You can script your device to generate its own private keys at first-boot. I know that Raspberry Pi firmware images do this. I don’t know of any production IoT devices do this, probably because it delays bringup by a minute, and on a manufacturing floor, more time means more floor space means higher manufacturing cost.

So, in practice, we have thousands to millions of devices being shipped which have exactly the same private keys and exactly the same hidden passwords.

Why is this a problem?

Remember risk analysis: likelihood of breach times impact of a breach.

For something like an SSL private key, the likelihood is very low. Consider the XBox public key attacks. We’ve got unlimited access to the public keys and hardware and known plaintexts. But without being able to generate that private key, we’re stuck.

If that private key is leaked or reconstructed somehow, the whole system falls apart. People can write their own software and run pirate games. There’s massive impact that would end that product line and most future development for it.

Consider a DVD player. It contains a symmetric encryption key which is shared across that class of players. If one player’s key leaks, the key is leaked for all players using that key. There was consideration given to this in the DVD CSS scheme (new content will not be decrytable using a revoked key), but the impact is still huge. All past content is now decryptable because one device out of billions was compromised. So the likelihood and impact are both fairly high; this is (was) a high-risk system.
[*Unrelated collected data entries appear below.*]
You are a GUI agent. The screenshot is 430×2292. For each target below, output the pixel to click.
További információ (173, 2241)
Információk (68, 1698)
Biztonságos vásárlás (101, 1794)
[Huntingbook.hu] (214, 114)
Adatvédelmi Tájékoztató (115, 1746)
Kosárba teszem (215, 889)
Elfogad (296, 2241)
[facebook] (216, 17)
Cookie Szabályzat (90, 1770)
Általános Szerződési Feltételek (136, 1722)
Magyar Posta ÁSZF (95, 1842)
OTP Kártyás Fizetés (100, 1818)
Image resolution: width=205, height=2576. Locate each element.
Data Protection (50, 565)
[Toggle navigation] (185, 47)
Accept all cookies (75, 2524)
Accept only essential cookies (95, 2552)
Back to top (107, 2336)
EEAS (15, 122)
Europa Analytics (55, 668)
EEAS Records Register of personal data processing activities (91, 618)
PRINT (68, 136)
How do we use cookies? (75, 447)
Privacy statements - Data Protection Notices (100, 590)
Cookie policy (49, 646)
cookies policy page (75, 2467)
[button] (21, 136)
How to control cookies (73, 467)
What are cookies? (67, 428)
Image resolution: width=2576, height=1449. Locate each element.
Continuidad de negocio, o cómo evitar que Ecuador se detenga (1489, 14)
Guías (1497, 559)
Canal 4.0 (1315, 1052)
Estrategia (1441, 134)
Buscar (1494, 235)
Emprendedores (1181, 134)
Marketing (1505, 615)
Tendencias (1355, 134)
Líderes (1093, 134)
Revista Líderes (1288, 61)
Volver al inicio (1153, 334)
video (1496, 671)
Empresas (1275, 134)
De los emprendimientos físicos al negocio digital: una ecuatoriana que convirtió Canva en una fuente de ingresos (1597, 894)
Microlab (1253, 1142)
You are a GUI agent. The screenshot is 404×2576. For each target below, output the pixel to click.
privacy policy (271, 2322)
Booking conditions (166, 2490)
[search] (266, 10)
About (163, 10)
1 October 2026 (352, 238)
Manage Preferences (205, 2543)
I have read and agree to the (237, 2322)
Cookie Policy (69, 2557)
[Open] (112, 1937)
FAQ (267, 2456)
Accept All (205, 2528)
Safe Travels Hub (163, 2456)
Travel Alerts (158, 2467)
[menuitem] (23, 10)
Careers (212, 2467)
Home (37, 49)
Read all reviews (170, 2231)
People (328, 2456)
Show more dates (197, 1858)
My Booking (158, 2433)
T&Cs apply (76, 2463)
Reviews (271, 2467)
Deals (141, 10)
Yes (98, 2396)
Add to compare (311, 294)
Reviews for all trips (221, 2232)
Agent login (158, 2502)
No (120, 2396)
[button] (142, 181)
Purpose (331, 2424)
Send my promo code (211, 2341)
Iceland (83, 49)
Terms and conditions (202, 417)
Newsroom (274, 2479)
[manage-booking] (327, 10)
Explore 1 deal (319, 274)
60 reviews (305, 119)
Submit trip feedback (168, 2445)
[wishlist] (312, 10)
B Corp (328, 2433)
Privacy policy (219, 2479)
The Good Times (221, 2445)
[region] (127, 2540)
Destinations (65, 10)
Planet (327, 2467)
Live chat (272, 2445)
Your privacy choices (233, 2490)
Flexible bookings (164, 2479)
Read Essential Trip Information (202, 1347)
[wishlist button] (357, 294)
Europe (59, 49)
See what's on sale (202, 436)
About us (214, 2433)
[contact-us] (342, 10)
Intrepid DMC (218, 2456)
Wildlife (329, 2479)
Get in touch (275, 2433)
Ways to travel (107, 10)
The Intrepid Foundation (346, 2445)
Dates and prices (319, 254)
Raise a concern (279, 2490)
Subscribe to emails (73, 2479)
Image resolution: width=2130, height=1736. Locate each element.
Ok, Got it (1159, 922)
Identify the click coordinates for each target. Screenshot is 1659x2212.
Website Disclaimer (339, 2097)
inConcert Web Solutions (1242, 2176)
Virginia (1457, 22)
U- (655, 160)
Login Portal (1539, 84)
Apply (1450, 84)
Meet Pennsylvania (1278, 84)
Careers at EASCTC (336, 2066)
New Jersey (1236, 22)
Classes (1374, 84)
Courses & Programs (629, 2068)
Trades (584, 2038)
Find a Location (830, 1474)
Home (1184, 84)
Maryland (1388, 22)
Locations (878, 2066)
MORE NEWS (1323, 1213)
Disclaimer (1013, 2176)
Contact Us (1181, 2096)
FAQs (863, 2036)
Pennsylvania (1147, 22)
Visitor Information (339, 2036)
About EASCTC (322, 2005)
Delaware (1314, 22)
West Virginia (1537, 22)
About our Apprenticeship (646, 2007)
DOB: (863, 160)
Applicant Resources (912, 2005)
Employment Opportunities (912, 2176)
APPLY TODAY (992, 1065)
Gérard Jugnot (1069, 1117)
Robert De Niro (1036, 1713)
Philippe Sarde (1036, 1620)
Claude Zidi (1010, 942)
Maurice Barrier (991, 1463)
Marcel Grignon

Impersonation becomes a real issue. If you’re trying to attack a particular device on a target network (say, a router or a camera), you don’t have to gain access to that exact device. You can buy a device of the same type and attack that instead, in the comfort of your own home/office/dungeon, taking as much time as you like. You can buy a hundred of them and subject them to a range of attacks, including destructive attacks. You can backdoor one of your devices and physically swap it with the target device. And in extreme examples – say the device carries a private key – you can extract the private key from your device and use it to perform crypto-level attacks on the target device.

None of this is possible if each device has its own unique private keys.

OK, so I’ll generate private keys on first boot

Did you put in a reasonable source of randomness? Most embedded devices have no random number source; many don’t even have a clock (which is a weak but tolerable substitute). There’s no point in generating keys on first boot if every device ‘randomly’ generates the same keys because they’re starting from the same state. Manufacturing processes encourage every device to be identical!

Your unique identifier can help a lot. It’s predictable, but at least every device will be different.